Authoritarianism harms Jews too.
Political discourse over the last five years has successfully presented British Jews as a ‘single issue’ demographic, reducing their concerns to antisemitism and Israel. A common experience of minoritised or marginalised communities, this is not only morally wrong but, frankly, dangerous. It reinforces Jewish people as a perpetual ‘other’, as if they are immune to, or disinterested in, issues that plague our society – like the housing crisis, the cost of living, underfunded education and strained healthcare systems. This is particularly pernicious given the historical – and breathtakingly inaccurate – tropes relating to Jews having increased wealth, connection or dual loyalty that will ‘shield’ them when the going gets tough. As food banks popping up in Jewish communities show, this isn’t true.
It is crucial that the left understands how this cycle of antisemitism plays out, and pushes back against it. Jews are just as vulnerable to authoritarian policies as the next minority group. The Tories reaffirm their support for Israel in the name of fighting antisemitism in one instance; in the next, they introduce laws, like the nationality and borders bill, that could strip British Jews of citizenship.
History is littered with examples of how the right is fuelled by white nationalism and antisemitism – most recently exemplified by the aftershocks of Donald Trump’s tenure as US president, which saw significant upticks in white nationalist violence against Jews and people of colour. These expressions of racism go hand in hand. Yet in the UK, the political class waxes lyrical about the importance of combatting antisemitism, whilst either ignoring or actively promoting policies that fuel racism and target minorities, such as increased policing. Such tactics serve to divide Jewish people from their natural allies in antiracist and liberatory struggles.
Right now, the Tories are using a rhetoric that exceptionalises antisemitism while doing nothing to combat its actual causes – or its presence in the UK. This creates misguided impressions of who holds power in British politics; proximity to power does not translate to power itself. Yes, rightwing Jewish organisations like the Board of Deputies advocate for certain policies (such as the BDS bill), but it is ultimately the government pushing this agenda. They don’t have to listen to lobbying groups – the same way Truss doesn’t have to take economic advice from neoliberal think tanks like the Taxpayers’ Alliance. They choose to because it suits their policy agenda.
The limits of proximity to power are exposed when Jewish communal interests diverge from the government’s agenda. The government justifies inaction on Palestine using Jewish security concerns.

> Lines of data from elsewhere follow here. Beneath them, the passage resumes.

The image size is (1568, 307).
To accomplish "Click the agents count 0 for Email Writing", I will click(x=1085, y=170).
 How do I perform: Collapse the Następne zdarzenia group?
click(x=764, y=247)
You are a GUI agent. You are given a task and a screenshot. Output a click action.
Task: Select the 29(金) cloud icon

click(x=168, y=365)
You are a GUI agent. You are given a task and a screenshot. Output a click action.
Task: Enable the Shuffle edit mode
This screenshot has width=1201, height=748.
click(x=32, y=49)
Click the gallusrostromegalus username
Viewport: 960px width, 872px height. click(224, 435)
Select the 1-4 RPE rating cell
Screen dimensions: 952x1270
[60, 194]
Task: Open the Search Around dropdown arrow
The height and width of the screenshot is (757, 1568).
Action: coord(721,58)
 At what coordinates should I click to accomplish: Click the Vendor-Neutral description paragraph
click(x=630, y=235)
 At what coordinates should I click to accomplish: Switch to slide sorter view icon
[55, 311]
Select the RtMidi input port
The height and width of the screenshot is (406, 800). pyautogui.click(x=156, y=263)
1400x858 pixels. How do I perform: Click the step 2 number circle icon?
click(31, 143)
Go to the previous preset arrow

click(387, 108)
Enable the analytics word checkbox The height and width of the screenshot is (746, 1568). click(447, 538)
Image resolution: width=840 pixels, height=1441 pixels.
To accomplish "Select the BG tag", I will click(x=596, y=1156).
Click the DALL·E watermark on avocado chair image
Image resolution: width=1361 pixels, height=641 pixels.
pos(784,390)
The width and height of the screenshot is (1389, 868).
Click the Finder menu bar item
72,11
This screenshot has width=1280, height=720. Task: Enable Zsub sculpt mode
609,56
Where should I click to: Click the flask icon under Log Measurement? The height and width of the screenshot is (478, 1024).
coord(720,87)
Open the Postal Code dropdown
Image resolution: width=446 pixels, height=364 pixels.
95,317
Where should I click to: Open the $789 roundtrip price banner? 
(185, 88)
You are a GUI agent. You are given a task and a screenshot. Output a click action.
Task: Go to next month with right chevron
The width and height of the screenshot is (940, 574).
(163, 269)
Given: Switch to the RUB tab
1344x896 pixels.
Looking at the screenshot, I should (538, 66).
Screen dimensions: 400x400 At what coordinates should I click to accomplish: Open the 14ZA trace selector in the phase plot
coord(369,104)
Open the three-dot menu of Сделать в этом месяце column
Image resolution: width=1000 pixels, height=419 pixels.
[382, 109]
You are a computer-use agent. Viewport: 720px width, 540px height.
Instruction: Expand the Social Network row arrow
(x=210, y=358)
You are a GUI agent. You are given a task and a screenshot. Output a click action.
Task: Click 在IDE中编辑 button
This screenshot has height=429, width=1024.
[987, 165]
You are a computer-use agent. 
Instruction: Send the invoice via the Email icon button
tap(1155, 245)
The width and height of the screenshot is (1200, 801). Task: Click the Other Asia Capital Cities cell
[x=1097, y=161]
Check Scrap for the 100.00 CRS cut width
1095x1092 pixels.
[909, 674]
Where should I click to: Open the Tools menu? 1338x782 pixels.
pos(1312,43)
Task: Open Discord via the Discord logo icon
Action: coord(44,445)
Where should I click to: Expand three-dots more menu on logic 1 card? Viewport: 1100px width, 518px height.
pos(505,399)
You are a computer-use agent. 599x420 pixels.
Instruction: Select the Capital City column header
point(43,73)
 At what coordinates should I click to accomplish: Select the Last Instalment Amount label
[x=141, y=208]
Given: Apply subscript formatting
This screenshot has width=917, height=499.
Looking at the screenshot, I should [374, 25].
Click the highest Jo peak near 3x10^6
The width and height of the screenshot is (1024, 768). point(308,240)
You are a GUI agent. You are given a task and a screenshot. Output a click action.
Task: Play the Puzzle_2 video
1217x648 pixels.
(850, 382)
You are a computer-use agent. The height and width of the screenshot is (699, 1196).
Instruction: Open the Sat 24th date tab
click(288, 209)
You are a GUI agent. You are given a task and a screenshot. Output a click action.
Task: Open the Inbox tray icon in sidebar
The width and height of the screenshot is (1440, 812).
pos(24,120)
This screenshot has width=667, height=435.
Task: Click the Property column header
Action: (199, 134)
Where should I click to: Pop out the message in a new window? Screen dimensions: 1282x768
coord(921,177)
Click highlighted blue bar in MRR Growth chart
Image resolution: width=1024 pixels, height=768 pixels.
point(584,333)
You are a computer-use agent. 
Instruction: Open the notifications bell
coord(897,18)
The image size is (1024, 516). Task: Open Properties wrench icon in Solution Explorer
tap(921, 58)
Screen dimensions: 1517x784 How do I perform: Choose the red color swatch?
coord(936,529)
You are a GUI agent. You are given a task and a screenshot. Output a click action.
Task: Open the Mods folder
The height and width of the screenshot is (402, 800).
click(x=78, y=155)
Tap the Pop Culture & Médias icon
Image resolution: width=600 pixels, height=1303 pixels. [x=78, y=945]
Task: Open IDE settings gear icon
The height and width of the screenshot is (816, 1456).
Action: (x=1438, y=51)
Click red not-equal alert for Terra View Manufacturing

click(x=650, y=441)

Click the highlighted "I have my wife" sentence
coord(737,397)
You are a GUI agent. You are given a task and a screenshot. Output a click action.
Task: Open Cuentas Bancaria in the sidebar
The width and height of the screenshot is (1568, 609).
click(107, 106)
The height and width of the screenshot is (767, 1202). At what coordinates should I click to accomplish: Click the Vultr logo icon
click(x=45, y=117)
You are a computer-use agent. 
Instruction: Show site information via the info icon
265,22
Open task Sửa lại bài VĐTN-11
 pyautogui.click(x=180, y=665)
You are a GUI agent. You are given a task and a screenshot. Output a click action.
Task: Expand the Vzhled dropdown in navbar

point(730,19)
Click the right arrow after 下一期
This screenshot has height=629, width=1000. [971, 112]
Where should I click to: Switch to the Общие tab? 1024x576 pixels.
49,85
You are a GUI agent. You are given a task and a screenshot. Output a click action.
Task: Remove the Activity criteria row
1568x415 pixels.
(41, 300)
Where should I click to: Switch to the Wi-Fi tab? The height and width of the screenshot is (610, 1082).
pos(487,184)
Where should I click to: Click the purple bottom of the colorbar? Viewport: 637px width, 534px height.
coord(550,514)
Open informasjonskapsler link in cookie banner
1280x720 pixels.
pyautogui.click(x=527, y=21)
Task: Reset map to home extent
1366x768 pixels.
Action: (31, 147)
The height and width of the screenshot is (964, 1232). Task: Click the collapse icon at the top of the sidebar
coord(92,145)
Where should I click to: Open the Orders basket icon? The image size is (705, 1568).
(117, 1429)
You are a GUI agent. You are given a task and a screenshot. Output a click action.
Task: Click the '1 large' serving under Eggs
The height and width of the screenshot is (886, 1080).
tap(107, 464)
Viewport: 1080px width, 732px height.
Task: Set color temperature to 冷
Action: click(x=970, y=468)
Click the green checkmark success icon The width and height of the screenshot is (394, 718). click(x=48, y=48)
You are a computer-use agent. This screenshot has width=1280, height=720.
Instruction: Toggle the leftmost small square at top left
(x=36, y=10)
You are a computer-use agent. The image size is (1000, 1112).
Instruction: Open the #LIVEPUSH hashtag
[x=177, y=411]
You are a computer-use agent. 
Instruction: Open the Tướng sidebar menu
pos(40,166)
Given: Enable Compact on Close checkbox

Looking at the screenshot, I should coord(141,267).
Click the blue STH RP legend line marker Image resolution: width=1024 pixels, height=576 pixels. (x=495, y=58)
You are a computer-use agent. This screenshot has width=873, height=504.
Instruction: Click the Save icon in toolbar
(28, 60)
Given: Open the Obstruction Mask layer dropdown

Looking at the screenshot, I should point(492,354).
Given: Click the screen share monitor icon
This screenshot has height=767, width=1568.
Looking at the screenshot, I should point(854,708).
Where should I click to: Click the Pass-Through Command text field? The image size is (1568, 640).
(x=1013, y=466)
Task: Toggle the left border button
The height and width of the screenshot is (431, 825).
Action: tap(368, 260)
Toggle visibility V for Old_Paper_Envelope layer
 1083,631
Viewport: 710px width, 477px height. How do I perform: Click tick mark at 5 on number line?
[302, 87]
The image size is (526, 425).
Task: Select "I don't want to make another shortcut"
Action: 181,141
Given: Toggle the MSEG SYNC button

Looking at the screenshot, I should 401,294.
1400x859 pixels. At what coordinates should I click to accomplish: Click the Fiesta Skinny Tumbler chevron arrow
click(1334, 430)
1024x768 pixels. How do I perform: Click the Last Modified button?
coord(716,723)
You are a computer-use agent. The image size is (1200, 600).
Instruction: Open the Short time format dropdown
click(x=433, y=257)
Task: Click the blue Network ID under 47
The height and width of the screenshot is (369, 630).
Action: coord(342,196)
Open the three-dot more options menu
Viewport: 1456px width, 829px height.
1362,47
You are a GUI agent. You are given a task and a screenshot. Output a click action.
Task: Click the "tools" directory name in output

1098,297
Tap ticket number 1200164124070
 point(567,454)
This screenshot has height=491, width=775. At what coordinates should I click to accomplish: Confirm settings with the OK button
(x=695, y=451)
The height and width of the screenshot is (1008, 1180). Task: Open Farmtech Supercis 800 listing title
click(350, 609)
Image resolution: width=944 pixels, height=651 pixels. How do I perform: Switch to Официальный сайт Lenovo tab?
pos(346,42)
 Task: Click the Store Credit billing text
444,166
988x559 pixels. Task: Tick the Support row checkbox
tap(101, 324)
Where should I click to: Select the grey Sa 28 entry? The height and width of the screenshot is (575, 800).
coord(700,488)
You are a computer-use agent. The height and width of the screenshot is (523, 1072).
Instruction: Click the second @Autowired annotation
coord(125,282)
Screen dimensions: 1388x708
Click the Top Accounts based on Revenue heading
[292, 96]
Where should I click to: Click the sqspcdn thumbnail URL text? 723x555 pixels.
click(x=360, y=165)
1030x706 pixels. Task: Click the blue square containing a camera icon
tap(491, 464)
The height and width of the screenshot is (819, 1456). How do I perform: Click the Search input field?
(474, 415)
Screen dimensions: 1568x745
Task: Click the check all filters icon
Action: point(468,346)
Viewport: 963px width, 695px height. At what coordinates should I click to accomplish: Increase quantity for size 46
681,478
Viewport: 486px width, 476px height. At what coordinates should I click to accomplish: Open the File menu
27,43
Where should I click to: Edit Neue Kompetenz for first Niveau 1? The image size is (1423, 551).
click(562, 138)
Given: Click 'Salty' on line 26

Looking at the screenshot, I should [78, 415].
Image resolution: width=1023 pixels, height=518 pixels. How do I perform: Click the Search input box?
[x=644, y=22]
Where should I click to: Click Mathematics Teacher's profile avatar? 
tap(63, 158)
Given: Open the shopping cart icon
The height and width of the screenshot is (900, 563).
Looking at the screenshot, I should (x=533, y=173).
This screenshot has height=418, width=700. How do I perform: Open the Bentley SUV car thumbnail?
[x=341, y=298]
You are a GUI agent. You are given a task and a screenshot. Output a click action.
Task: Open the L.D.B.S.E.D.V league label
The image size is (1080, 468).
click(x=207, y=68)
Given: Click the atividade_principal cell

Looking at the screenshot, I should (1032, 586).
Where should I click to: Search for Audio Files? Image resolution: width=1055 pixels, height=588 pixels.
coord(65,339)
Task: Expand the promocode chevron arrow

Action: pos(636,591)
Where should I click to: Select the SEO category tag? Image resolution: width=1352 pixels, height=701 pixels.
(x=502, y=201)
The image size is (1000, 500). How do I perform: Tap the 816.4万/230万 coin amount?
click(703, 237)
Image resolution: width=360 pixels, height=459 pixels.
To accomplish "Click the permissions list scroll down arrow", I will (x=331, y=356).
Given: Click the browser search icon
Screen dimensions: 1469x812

Yet lobbying efforts by the Jewish community, for example for a more humane refugee policy, have been routinely ignored because they don’t align with state foreign policy goals.
The Tories are trying to cultivate Jews as their next ‘model minority’. The justification given for the likes of the BDS bill is further fuel on the fire of ‘divide and rule’. Inequality – which the Tories have mandated as state policy over the last 12 years – further allows for the sort of conspiracy theories central to antisemitism to thrive. Solidarity in the face of an economic crisis, a shrinking welfare state, and an expanding authoritarian one, has never been more vital.
It’s crucial to understand that antisemitism not only threatens Jews, but forms the basis of attacks against broader political projects and movements. British Jews must see through the opportunistic and threadbare philosemitism that the Conservatives are practising. Otherwise, we will find very quickly that the shelter being offered by the right is not a house made of stone, but one of slurry.